Seinfeld

Seinfeld | Official Trailer | Netflix

▶ The trailer — press play

"A show about nothing" created by Jerry Seinfeld and Larry David became everything. NBC's quirky hit turned observational humor about minutiae—shirt buttons, parking spots, the mechanics of social obligation—into the decade's most quotable comedy.

Seinfeld premiered on NBC on July 5, 1989, as a pilot that nearly got canceled. Jerry Seinfeld, already an accomplished stand-up, partnered with Larry David to create a sitcom that broke the mold: no melodrama, no lesson-learning, just four New Yorkers obsessing over the trivial. The core cast—Seinfeld as himself, Jason Alexander as George Costanza, Julia Louis-Dreyfus as Elaine Benes, and Michael Richards as Cosmo Kramer—inhabited a world of puffy shirts, close talkers, dry-cleaning disasters, and "master of your domain" contests.

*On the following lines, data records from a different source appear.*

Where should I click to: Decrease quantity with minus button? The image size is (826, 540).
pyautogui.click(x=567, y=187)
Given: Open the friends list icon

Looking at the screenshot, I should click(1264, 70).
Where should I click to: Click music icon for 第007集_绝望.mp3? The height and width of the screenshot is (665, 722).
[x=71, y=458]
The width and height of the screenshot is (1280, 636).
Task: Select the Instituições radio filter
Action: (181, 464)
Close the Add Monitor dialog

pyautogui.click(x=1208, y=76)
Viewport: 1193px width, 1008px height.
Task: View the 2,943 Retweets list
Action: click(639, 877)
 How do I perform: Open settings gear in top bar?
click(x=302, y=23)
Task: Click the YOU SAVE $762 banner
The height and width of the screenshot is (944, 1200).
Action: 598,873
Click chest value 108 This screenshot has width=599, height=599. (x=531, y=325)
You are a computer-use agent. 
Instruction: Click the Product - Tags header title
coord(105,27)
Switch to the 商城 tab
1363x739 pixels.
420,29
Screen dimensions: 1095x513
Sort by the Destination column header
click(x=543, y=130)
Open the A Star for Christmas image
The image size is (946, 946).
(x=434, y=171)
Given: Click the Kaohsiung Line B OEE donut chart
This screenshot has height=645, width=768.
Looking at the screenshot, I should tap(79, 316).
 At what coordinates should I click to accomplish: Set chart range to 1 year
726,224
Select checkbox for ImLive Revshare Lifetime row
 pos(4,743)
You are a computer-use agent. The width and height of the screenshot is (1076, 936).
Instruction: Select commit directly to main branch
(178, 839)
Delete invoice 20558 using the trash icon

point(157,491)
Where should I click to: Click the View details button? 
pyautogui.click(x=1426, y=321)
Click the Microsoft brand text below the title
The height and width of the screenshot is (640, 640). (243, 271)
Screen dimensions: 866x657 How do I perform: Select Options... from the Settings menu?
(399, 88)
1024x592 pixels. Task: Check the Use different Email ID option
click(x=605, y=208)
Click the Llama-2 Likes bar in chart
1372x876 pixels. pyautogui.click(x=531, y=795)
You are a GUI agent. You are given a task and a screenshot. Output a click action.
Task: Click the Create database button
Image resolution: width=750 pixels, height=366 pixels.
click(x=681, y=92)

The show's nine-season run (1989–1998, 180 episodes) built to a massive cultural presence, with catchphrases and plotlines permeating the zeitgeist. The controversial series finale aired on May 14, 1998, drawing roughly 76 million viewers. Seinfeld won the Emmy for Outstanding Comedy Series in 1993 and fundamentally reshaped television comedy—proving a show could thrive on observational humor and character dynamics rather than serialized storytelling or heartfelt moments.